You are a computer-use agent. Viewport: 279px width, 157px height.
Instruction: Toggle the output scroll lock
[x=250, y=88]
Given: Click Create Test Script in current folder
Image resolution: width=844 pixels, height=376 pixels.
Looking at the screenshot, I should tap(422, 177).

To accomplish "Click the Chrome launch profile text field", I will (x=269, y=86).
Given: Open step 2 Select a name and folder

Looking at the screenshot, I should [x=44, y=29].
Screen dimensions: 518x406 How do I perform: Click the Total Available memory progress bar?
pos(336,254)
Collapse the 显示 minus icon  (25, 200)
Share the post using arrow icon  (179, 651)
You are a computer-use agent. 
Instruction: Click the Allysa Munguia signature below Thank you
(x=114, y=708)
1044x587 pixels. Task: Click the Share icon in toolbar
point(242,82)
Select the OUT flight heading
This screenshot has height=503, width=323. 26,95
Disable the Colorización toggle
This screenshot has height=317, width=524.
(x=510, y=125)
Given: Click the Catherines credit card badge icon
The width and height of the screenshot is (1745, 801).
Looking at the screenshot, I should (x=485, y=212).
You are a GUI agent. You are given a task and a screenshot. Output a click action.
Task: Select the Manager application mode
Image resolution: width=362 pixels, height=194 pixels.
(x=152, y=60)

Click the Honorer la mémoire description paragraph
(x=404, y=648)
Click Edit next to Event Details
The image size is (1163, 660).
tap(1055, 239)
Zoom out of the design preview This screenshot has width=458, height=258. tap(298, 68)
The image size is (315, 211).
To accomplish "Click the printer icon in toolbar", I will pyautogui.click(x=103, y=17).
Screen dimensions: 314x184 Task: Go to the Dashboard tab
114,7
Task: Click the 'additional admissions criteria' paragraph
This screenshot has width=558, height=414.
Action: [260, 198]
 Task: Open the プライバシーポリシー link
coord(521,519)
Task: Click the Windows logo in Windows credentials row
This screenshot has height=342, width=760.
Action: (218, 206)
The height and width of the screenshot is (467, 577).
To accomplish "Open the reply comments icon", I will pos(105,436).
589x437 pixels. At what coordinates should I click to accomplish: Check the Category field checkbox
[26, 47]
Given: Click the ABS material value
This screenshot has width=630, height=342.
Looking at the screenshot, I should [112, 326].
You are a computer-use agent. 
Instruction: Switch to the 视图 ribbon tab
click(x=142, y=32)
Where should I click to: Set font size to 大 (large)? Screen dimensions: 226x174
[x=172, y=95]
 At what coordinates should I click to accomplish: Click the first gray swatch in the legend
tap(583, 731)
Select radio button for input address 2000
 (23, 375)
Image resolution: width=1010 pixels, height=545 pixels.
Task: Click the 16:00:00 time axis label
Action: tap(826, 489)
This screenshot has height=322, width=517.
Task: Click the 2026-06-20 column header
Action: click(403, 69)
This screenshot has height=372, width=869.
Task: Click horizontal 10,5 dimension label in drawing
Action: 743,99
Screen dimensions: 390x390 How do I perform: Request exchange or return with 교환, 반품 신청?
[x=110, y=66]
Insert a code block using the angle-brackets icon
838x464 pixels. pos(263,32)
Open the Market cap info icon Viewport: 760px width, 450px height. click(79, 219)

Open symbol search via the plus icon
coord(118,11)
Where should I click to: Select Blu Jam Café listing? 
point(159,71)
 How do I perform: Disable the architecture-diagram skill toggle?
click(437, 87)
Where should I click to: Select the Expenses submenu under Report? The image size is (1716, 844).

┄┄┄┄┄┄┄┄┄┄

### What the exercise asks:
Determine the number of lines in the material above that include the word "will". Give that number and no other text.

### Answer section:
3